Eaters of the Dead by Michael Crichton
September 8th 2006 03:43
The other day I was mumbling against Christopher Benfrey’s review of Matthew Pearl's The Poe Shadow in which he declaimed against the blurring of lines between fiction and non-fiction which according to him shows decline in imagination and serious fiction, whatever that is. I contended that this was nothing new and had been going on for a long time. Curiously enough, I was lead to just such a book and an author who has been blurring the lines between fiction and non-fiction all through his career.
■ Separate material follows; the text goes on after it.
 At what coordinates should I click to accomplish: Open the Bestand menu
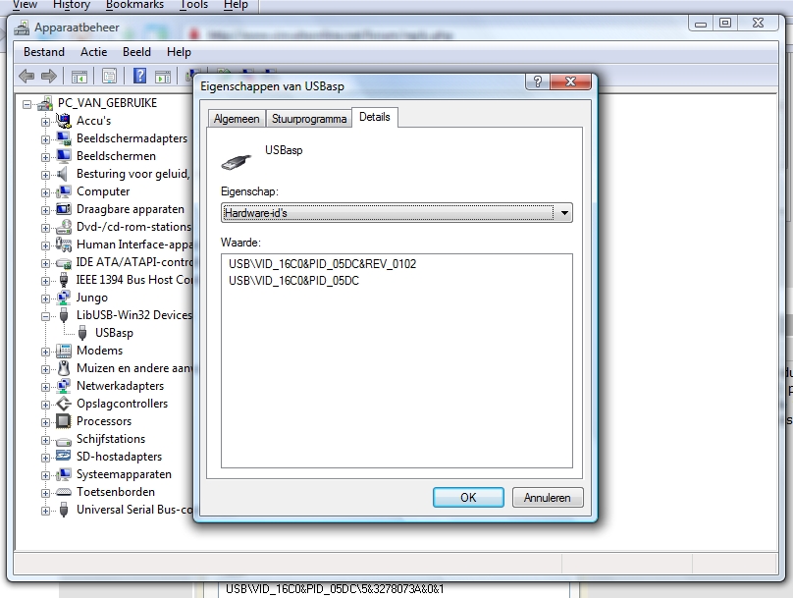tap(44, 52)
I never liked Michael Crichton as an author because he seemed incapable of writing good fiction. He always seemed to force down chunks of information down our throats and he could never turn his interesting concepts into interesting plots. Crichton, not Matthew Pearl, fits Benfrey’s assessment completely. I should have thought of Crichton sooner but I went back to him by the machinations of some divine karma.
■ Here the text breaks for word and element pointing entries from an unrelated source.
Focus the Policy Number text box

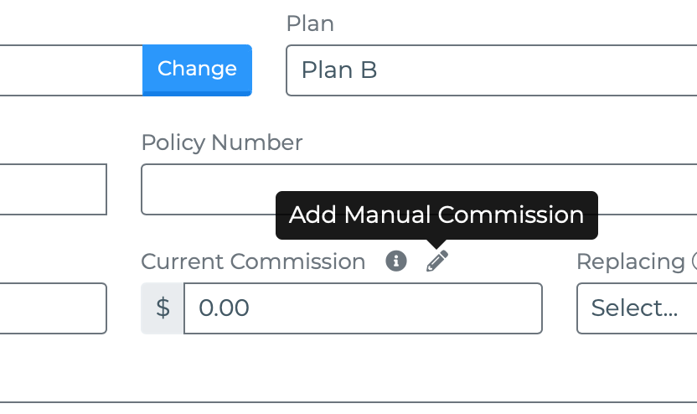point(419,189)
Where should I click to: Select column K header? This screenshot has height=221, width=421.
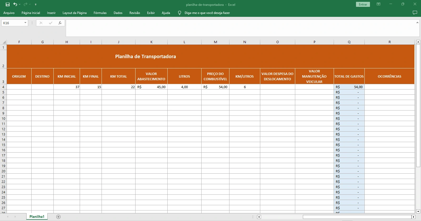pyautogui.click(x=151, y=42)
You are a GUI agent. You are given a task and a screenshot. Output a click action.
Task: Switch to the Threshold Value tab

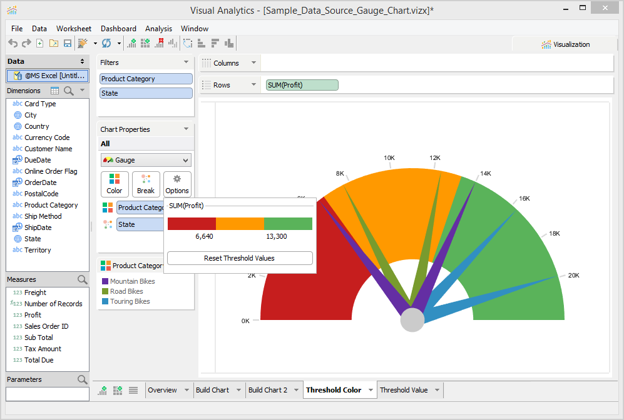click(x=404, y=390)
I have been reading Beowulf this week and enjoyed it immensely. Researching about the background and historicity of the epic, I was lead to 10th century Arab traveler Ibn Fadlan independently. And because I am interested in ancient travelers, I read about Ibn Fadlan only to find that Crichton used him in his long-forgotten novel Eaters of the Dead which appeared way back in 1976.
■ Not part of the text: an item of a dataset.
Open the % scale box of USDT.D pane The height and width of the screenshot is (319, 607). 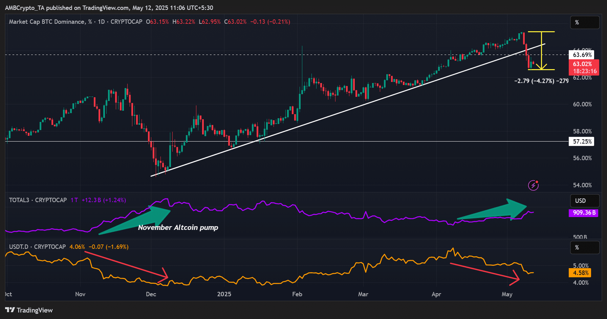(x=585, y=247)
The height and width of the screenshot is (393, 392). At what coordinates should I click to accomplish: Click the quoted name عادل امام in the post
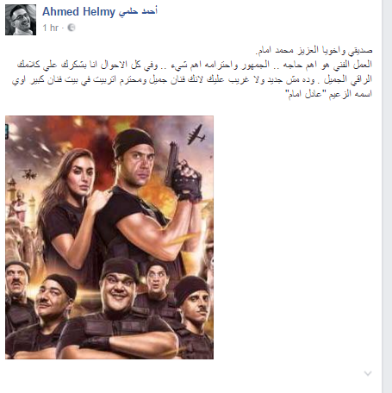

Crichton says that he wrote the book on a dare. A friend of his had said that western epics, you know Iliad, Odyssey and that kind of stuff were not interesting any more and Beowulf was the dullest of them all. Crichton told his friend that it would be interesting if written, well, interestingly and set about writing this novel. Some conceit! I read Beowulf recently and found it gobsmackingly interesting. It is Crichton’s book that is dull. I found it interesting only because I thought it would shed light on Beowulf.
But, that proved to be a wrong idea. Ibn Fadlan travelled from Baghdad to the ancient Bulgaria ( modern Kazan on the Volga) and wrote about a tribe he called the Rus. This eventually became the name of Russians and Ibn Fadlan’s account is the first to mention Vikings. It is all tenth-century stuff though. Beowulf was written at least two centuries before that and the events in it might have happened around 6th century. But in Crichton’s book, Ibn Fadlan’s journey does not stop at Volga. On the banks of Volga, he meets the tribe of white haired Northmen, among them a wannabe leader called Buliwyf who is soon called to fight a disaster somewhere north. He takes a band of thirteen warriors along with him with Ibn Fadlan among them and the novel moves further than Fadlan had ever travelled, becoming more and more like a Rider Haggard novel in the process.
As I have said, it is Beowulf that makes this novel interesting not vice versa. Wonder what that will do to Mr.Crichton’s conceit.